Either way, the legal defense the administration has mounted has drawn sharp criticism from supporters of "don't ask, don't tell," some of whom have suggested the administration has been complicit in the situation that led to Phillips' injunction ending the ban on openly gay troops.
"The fact that DOJ has filed a formal notice of appeal shouldn't distract from the deeper scandal that the political appointees at DOJ have been only pretending to mount a vigorous defense of DADT while in fact operating to undermine it," wrote Ed Whelan, president of the conservative Ethics and Public Policy Center, in an online essay published on the Witherspoon Institute's Public Discourse.
"This is the president's agenda," said Elaine Donnelly, president of the Center for Military Readiness, which supports "don't ask don't tell." "I have no explanation for why they haven't more forcefully appealed.
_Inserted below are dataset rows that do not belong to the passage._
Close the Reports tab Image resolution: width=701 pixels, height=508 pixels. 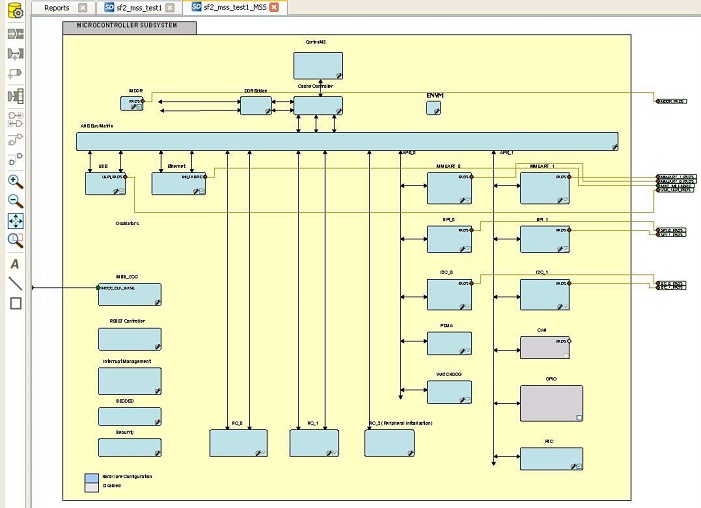[x=82, y=7]
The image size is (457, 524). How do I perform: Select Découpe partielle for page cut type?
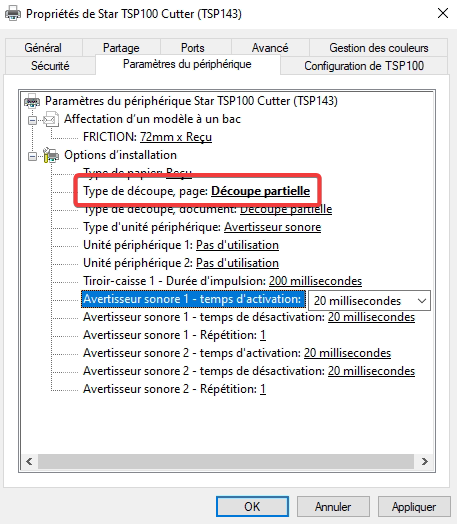tap(261, 191)
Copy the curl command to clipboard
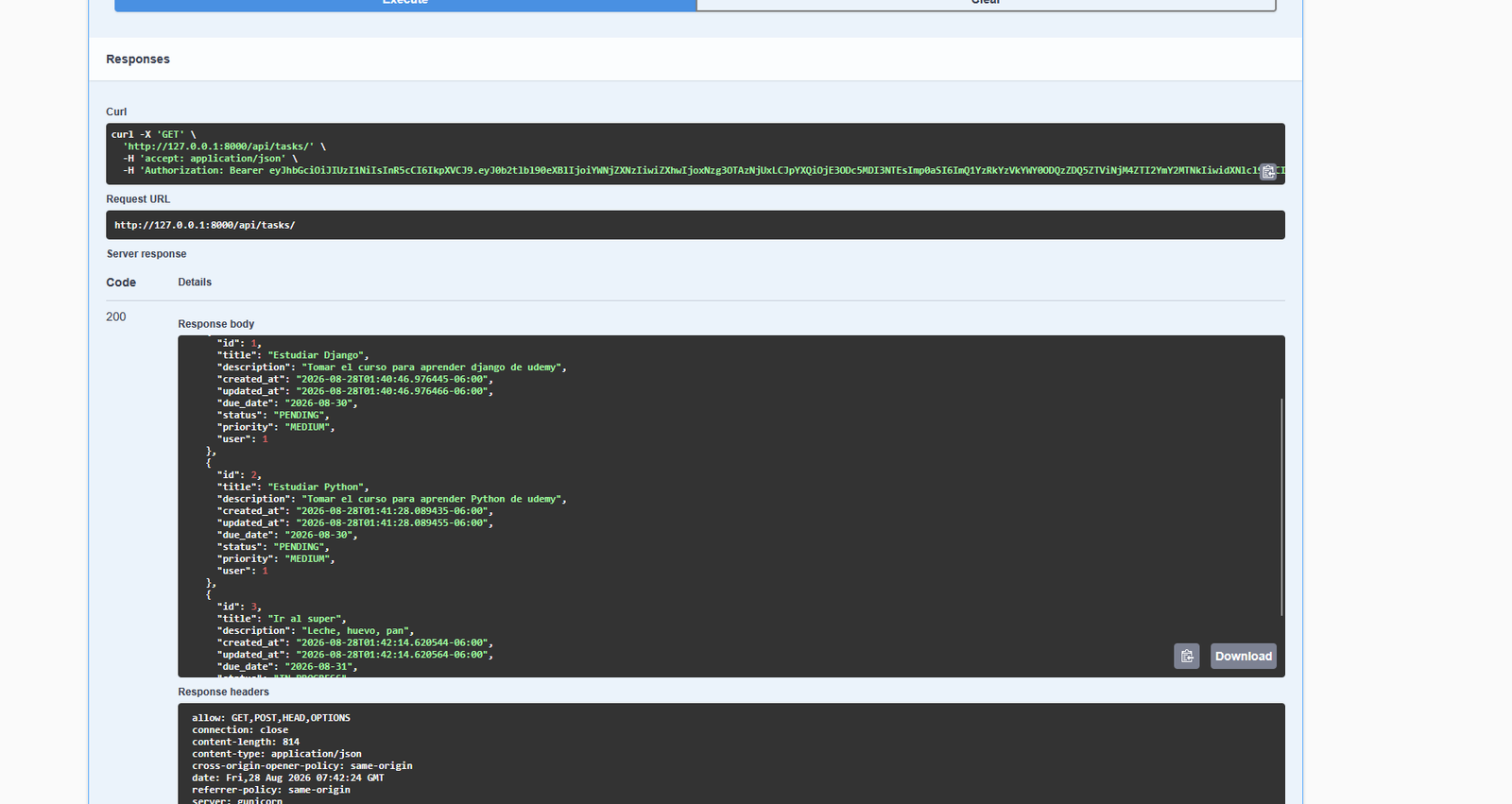1512x804 pixels. click(x=1268, y=171)
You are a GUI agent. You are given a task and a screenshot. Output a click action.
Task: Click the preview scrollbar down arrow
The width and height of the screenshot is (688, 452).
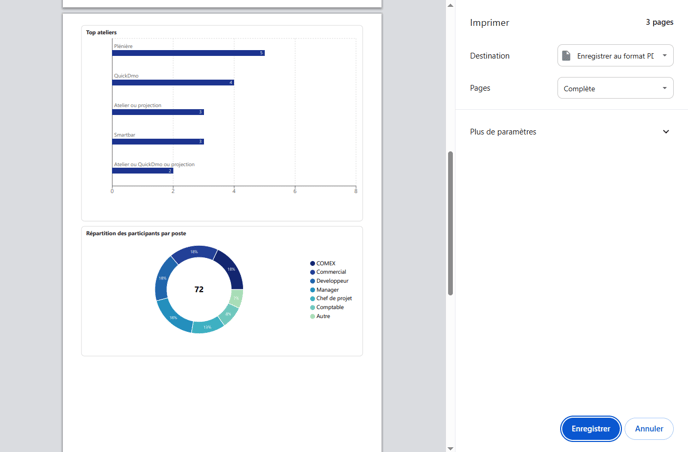[x=450, y=447]
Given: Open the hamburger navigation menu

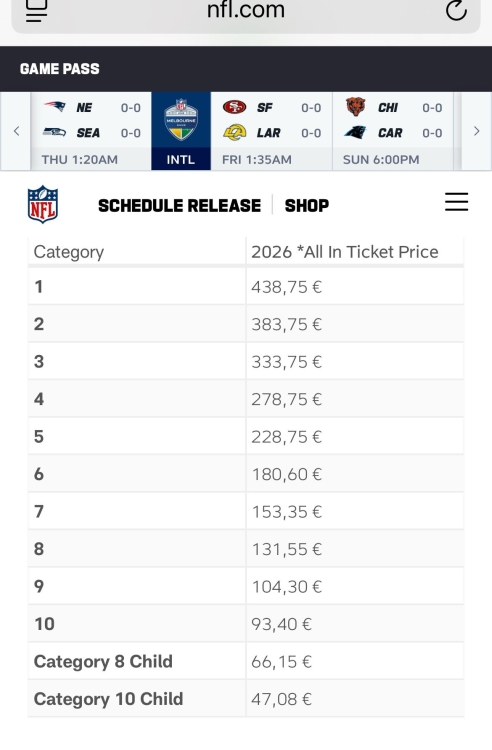Looking at the screenshot, I should (457, 202).
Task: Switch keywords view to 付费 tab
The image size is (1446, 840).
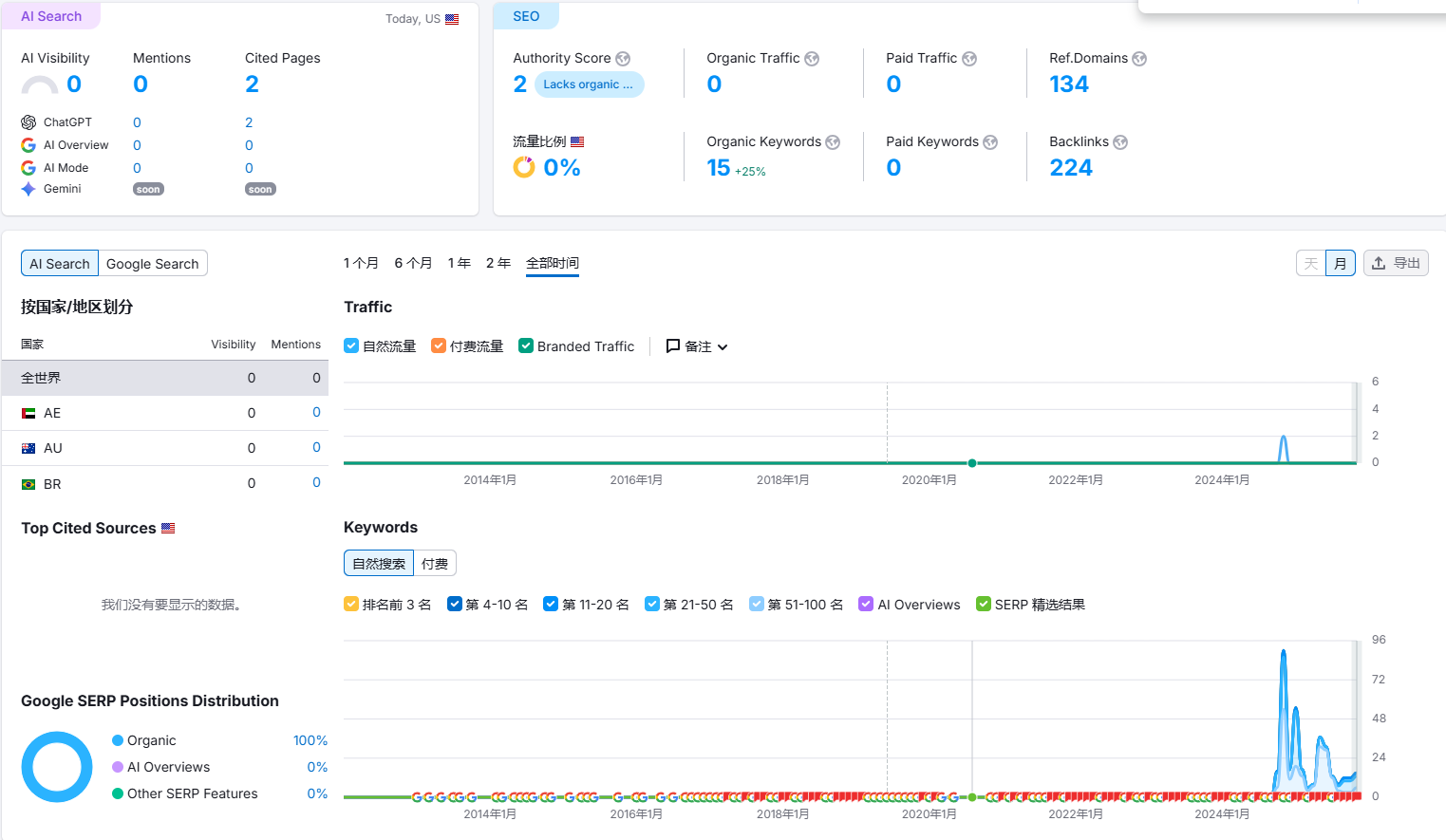Action: coord(435,564)
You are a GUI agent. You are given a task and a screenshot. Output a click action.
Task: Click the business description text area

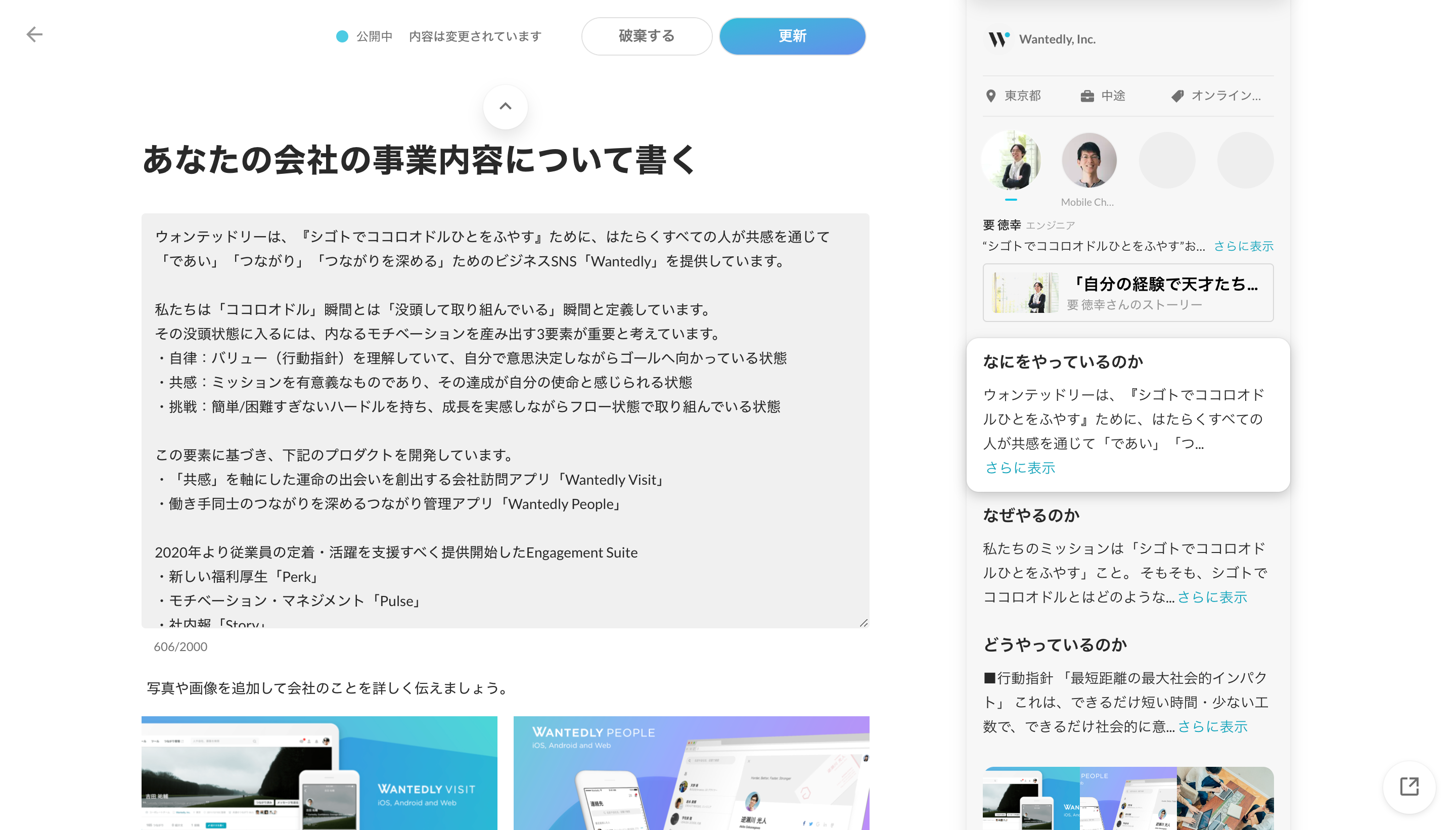[x=505, y=420]
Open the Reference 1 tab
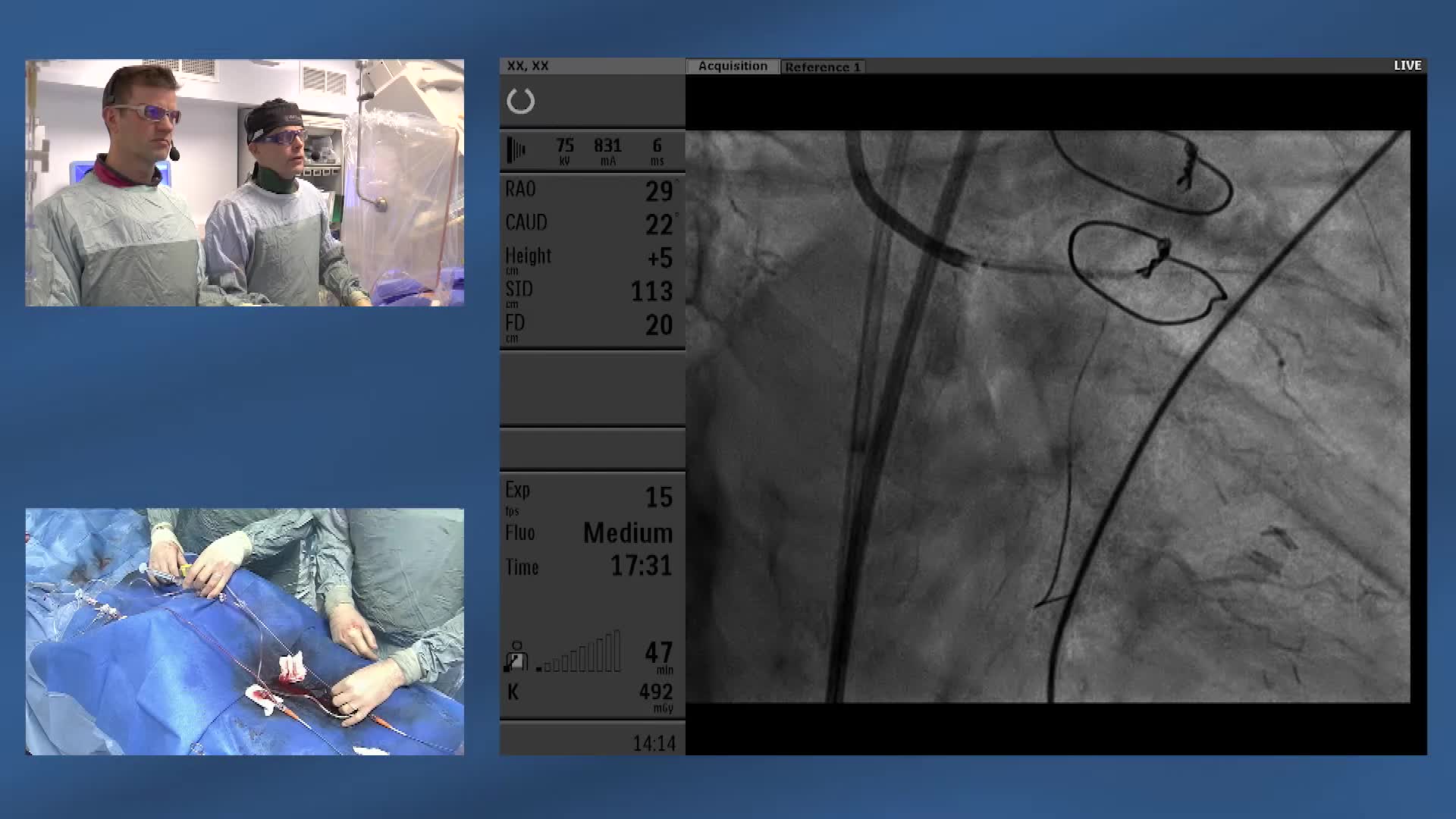Image resolution: width=1456 pixels, height=819 pixels. [x=823, y=67]
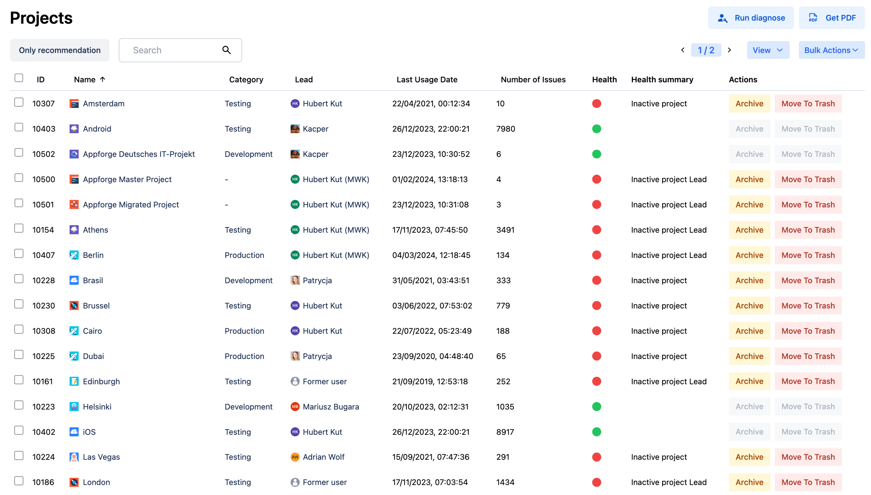Download report with Get PDF button
The height and width of the screenshot is (495, 871).
click(x=832, y=18)
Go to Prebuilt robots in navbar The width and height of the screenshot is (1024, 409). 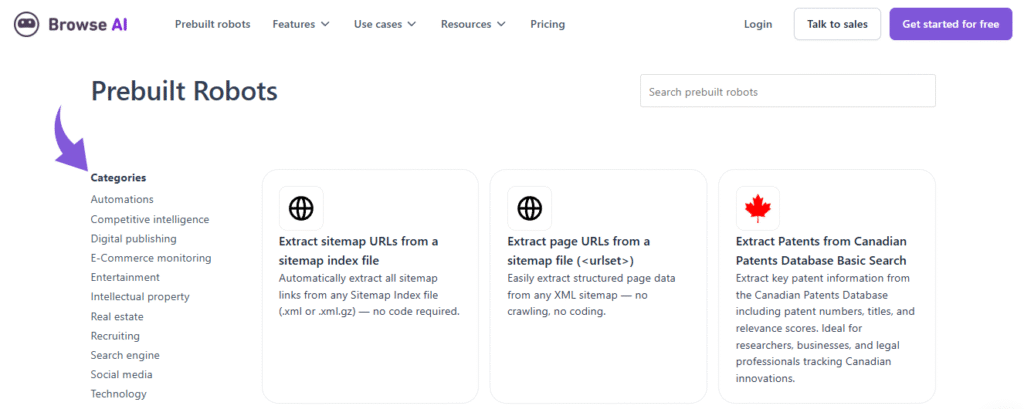212,24
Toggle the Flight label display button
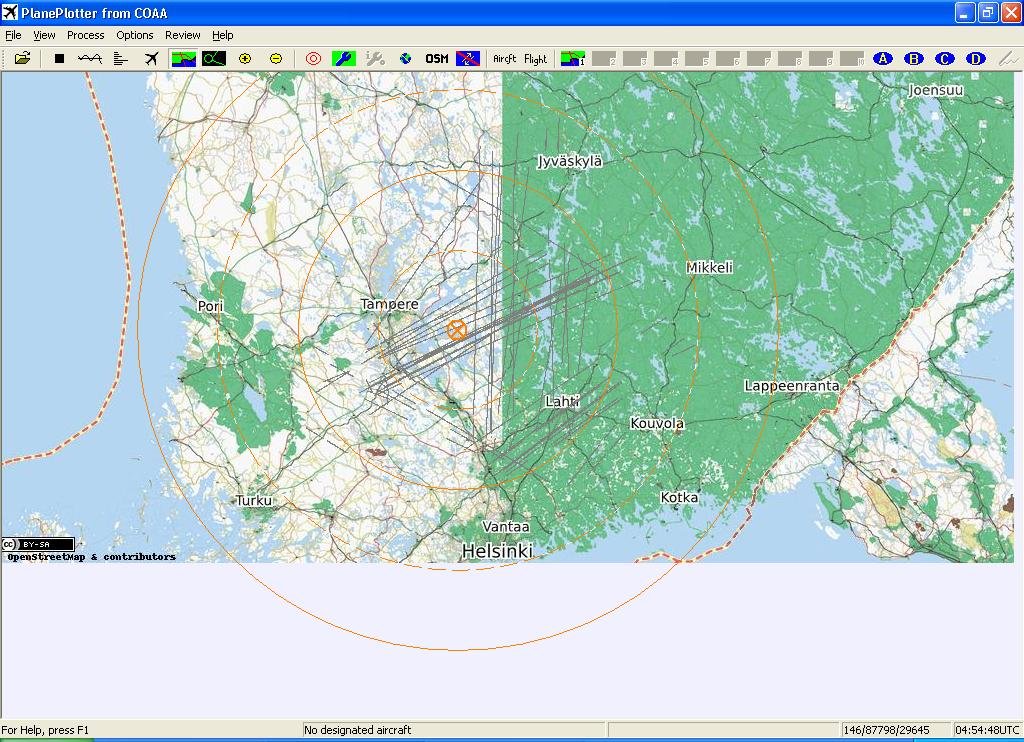Viewport: 1024px width, 742px height. pyautogui.click(x=536, y=59)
It's political. The president is determined to deliver on his campaign promise."
Even Judge Phillips noted that the government "had an opportunity to, but did not, present any of the evidence or arguments" during trial over why ending the policy would be harmful to military readiness. "They provided no evidence regarding the alleged disruption," wrote Phillips of the DOJ, in rejecting their request to stay an injunction.
It's now up to the 9th Circuit Court of Appeals to decide whether to grant the administration's request for a stay of the injunction and take up an appeal of the judgment against the law.
White House press secretary Robert Gibbs said Monday that the president would press lawmakers to approve a repeal during the lame-duck session after the November elections.